_PROBLEM TO WORK ON_
Edit the records from the line with "Viewport: 1080px width, 810px" through the end, swapping "Clamp Signal" for "Hold Signal" and leaving everything else as it is. Give only those lines, without the pictures.

───── SUPPLIED ENTRIES ─────

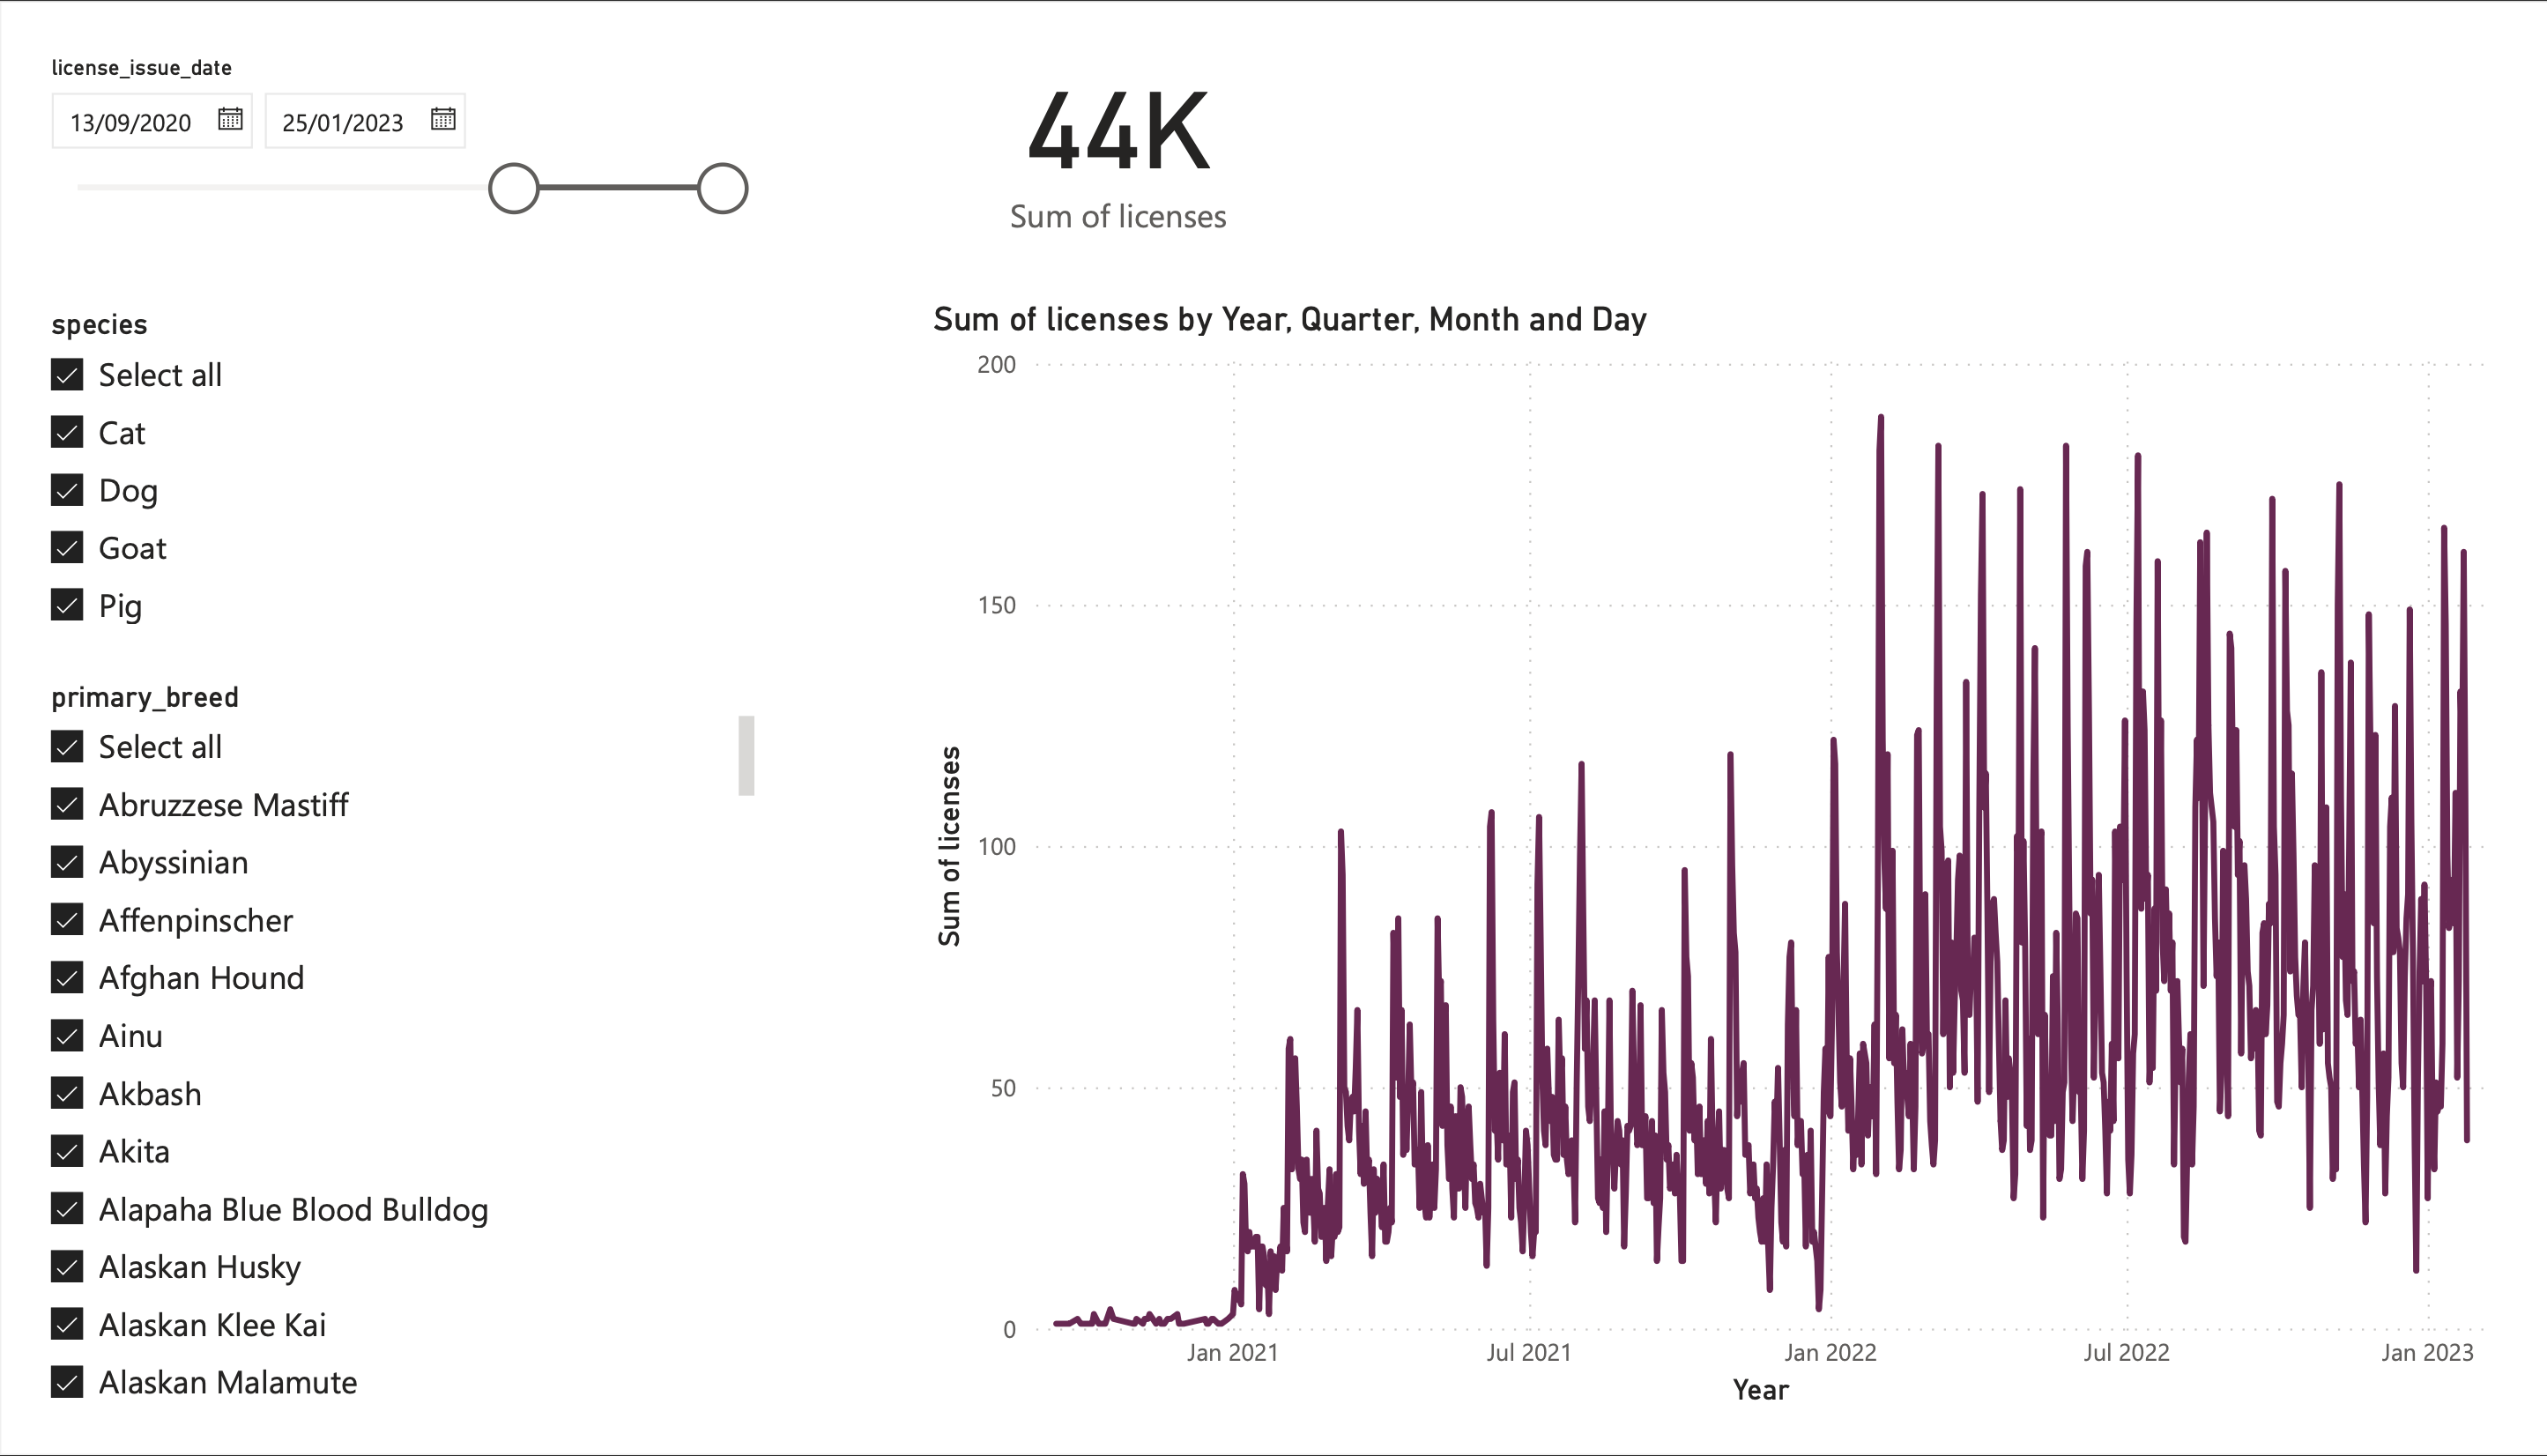Toggle the Alaskan Malamute checkbox

66,1383
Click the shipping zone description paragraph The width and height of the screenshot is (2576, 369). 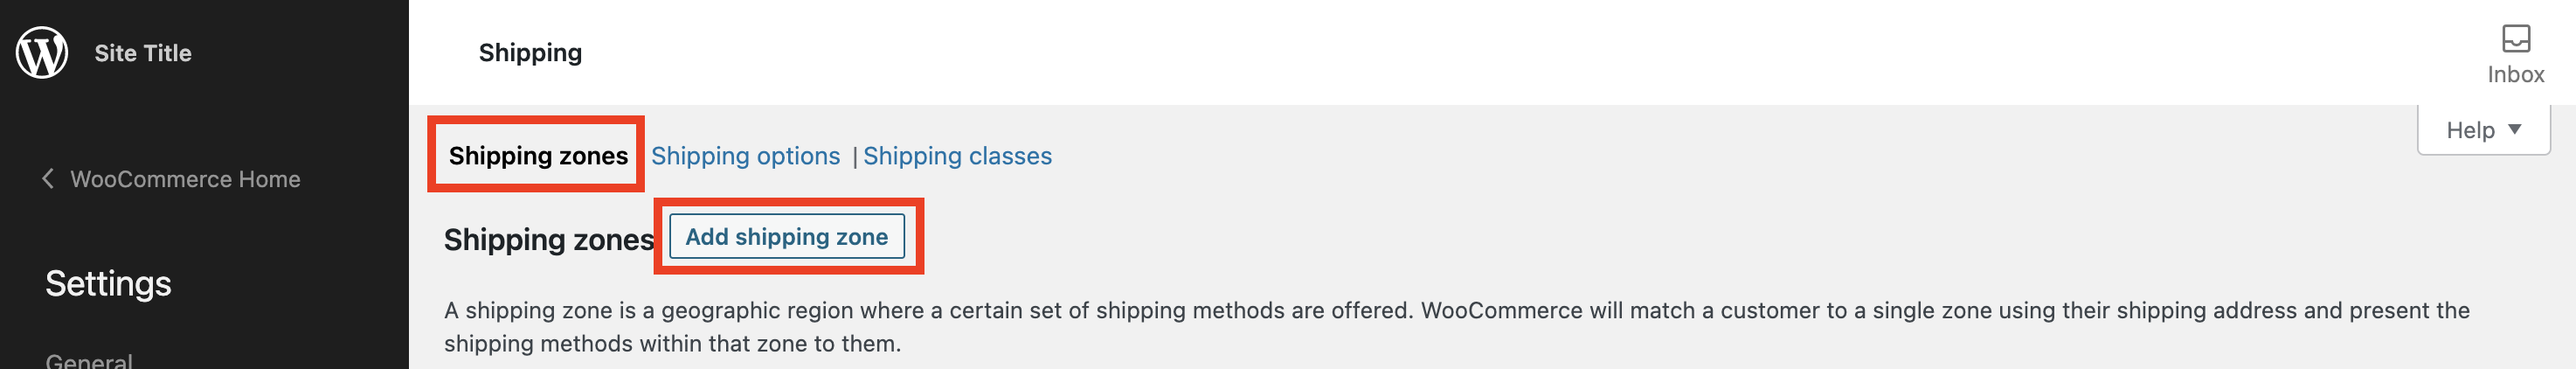pyautogui.click(x=1456, y=327)
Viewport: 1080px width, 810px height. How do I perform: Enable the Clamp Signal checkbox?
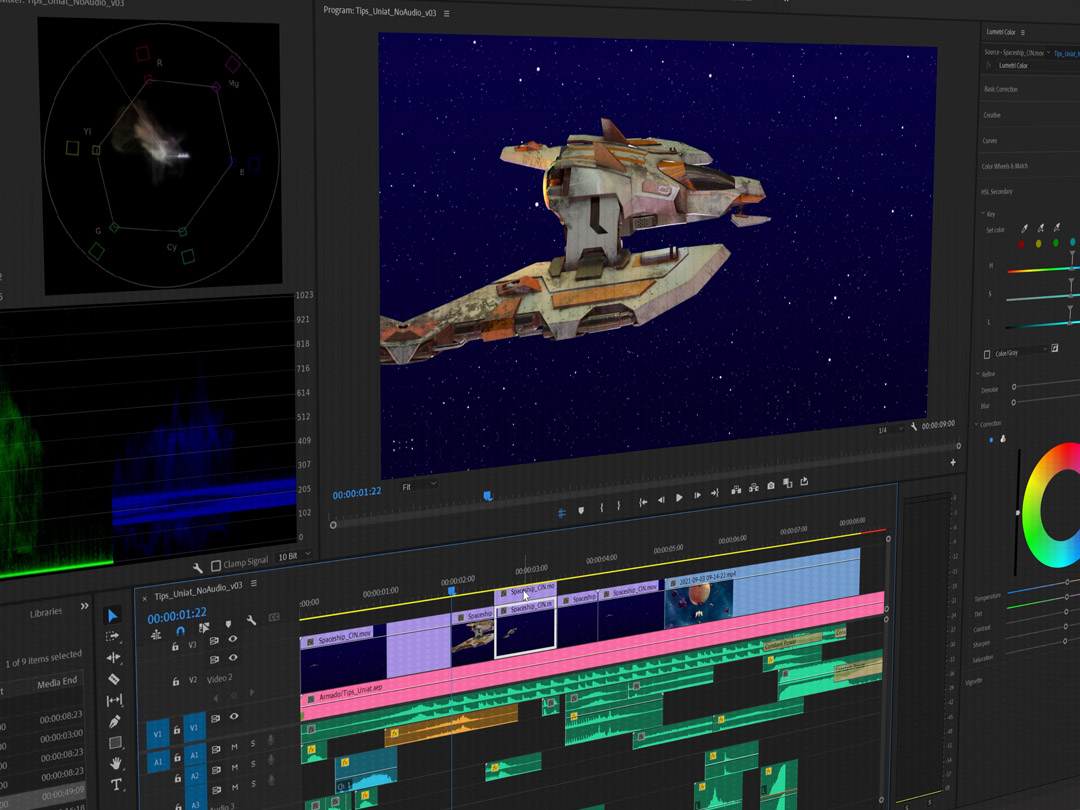click(216, 565)
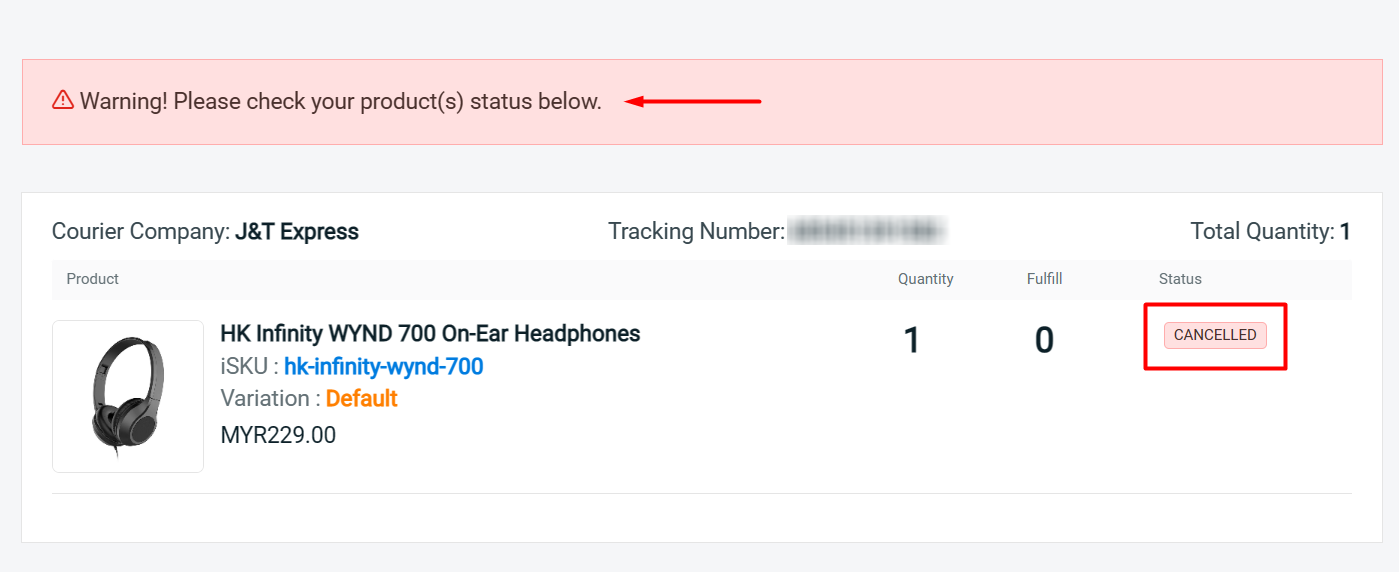This screenshot has height=572, width=1399.
Task: Click the warning triangle icon
Action: click(63, 100)
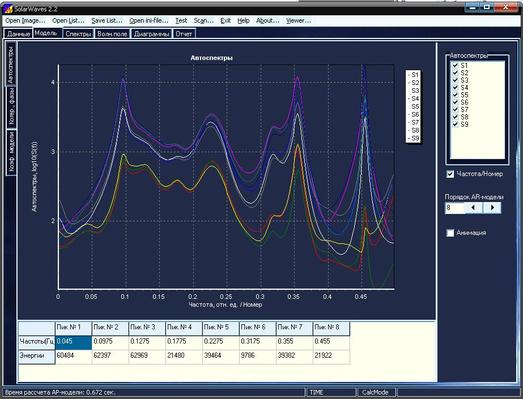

─────

_RESPONSE_
Viewport: 1080px width, 810px height. How do I perform: Enable the Hold Signal checkbox?
click(216, 565)
This screenshot has height=572, width=1399.
Task: Click the warning triangle icon
Action: click(63, 100)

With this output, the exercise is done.